Research into autoimmune encephalitides have significantly advanced recently. Both tumour associated and nonparaneoplastic conditions are recognized. Different antibodies are more or less selective for different parts of the brain. Antibodies target intracellular antigens in classic paraneoplastic syndromes, but synaptic proteins in nonparaneoplastic conditions. VGKC-complex autoimmune encephalitis is an example of the latter form.

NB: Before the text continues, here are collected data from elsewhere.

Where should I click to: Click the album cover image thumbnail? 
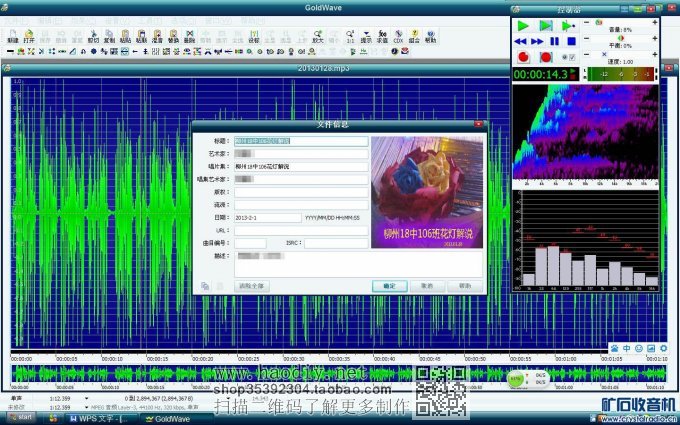(427, 192)
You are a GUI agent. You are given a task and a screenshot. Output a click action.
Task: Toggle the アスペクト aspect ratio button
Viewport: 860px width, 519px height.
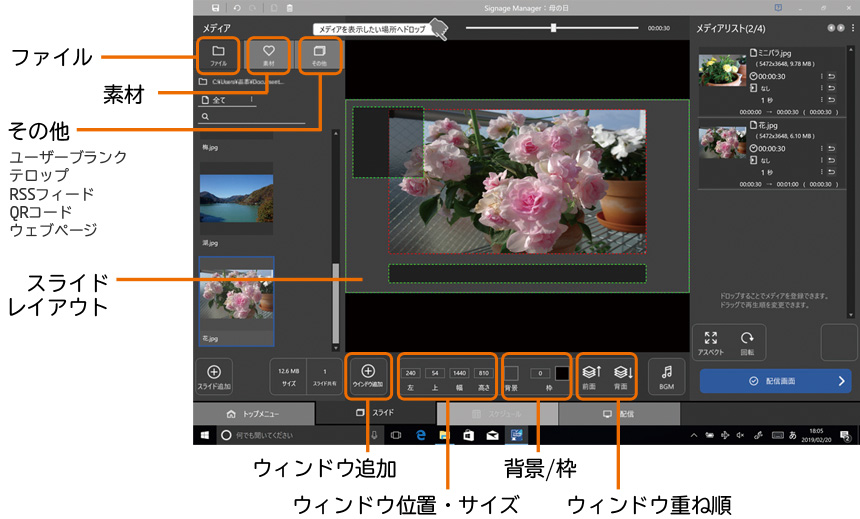click(711, 343)
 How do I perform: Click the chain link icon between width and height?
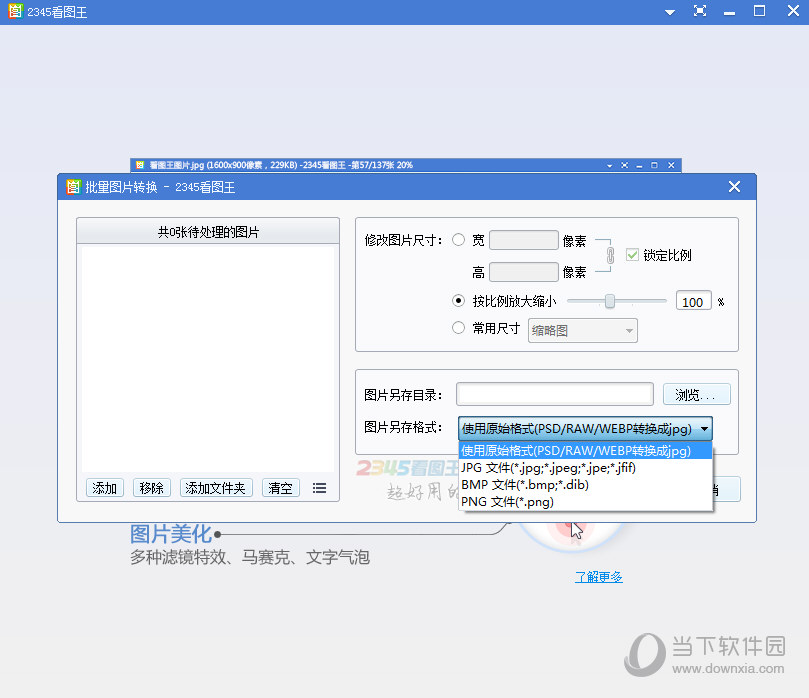[x=606, y=255]
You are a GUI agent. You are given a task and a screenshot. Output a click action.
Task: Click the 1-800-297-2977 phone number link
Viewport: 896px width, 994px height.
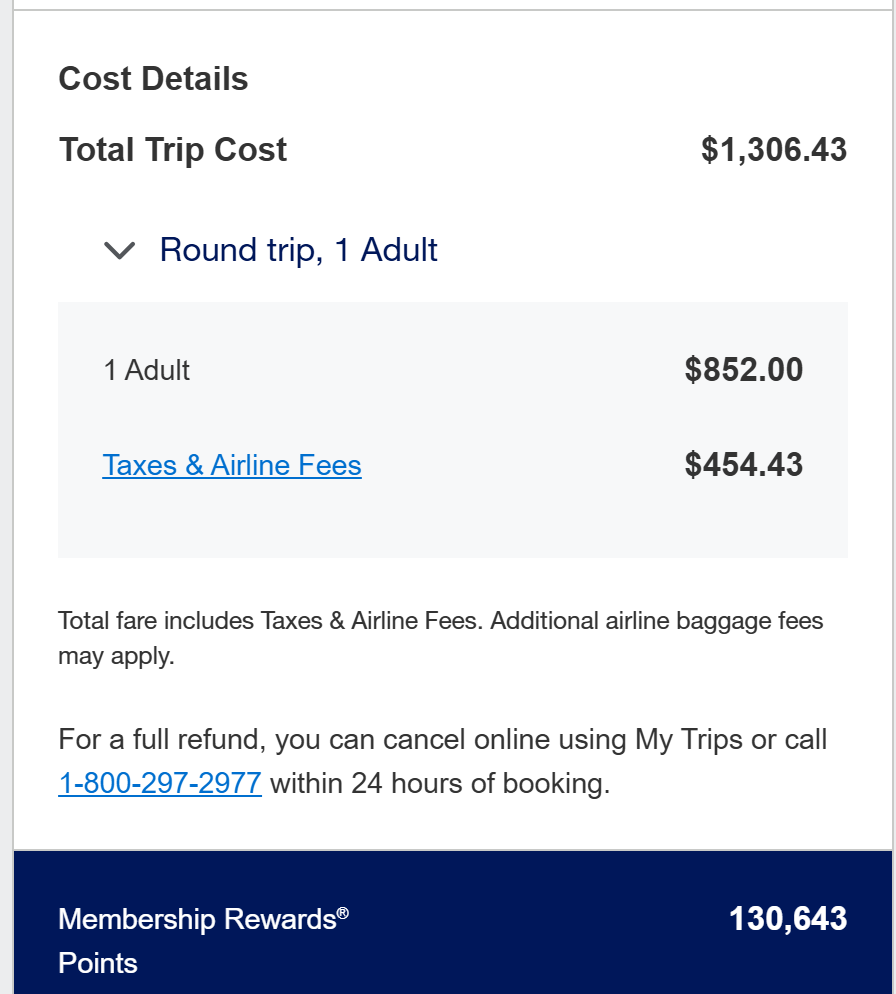coord(160,783)
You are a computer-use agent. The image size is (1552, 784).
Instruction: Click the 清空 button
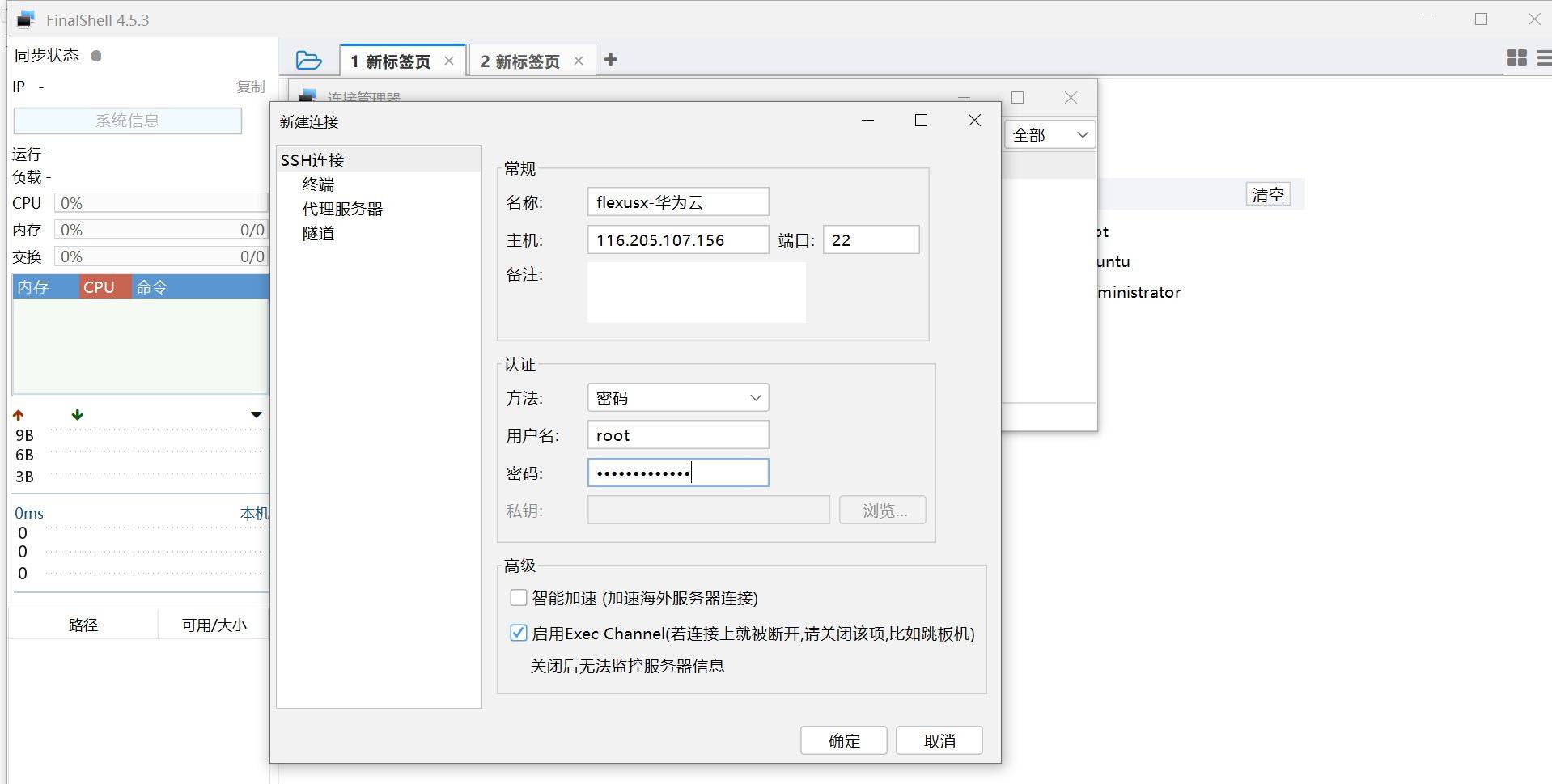(1268, 194)
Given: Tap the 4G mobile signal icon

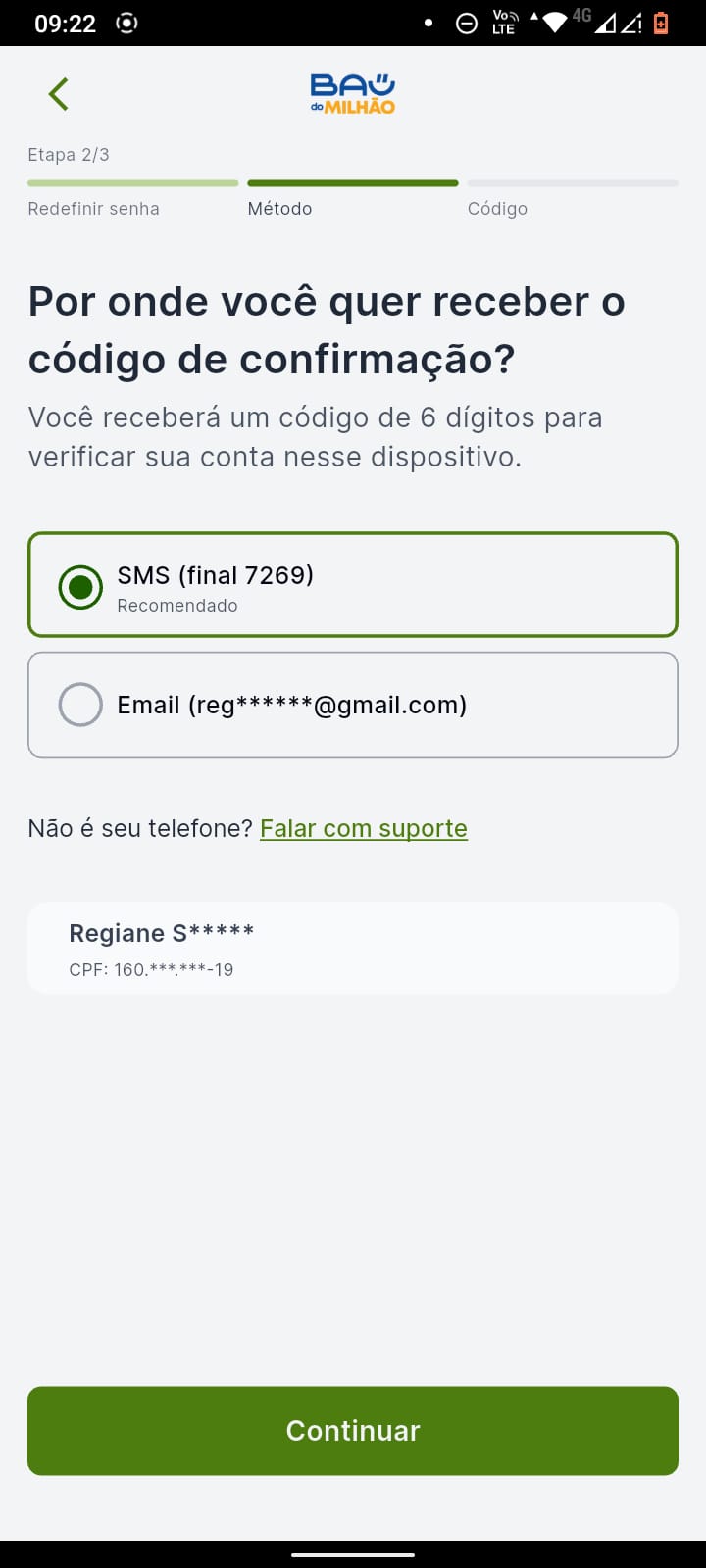Looking at the screenshot, I should (606, 23).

Antibodies directed against VGKC were first reported in neuromyotonia. Further studies led to VGKC antibodies being recognized in Morvan’s syndrome and limbic encephalitis as well. It was for many years erroneously presumed that antibodies detected in a VGKC assay were targeted against the channel itself. But the heterogeneous presentation of patients was difficult to explain. The original assays for the detection of VGKC antibodies used Iodine-125 labelled dendrotoxin and the relatively mild detergent 2% digitonin on mammalian brain homogenate, and VGKC with complexed proteins was extracted. Co-precipitated proteins would thus also be detected in this assay. It’s now acknowledged that most VGKC antibodies are instead directed towards associated/complexed proteins. In a particular study of 96 patients with VGKC antibodies detected with the radioimmunoprecipitation assay, only 3 had antibodies towards the Kv1 subunit of the VGKC channel, 55 had antibodies against Leucine-rich, glioma Inactivated 1 , 19 had antibodies reacting with Contactin-associated protein 2 , 5 had antibodies against Contactin-2 and 18 had antibodies with unknown specificity. Of the patients with Contactin-2 antibodies, 4/5 had antibodies against other antigens as well.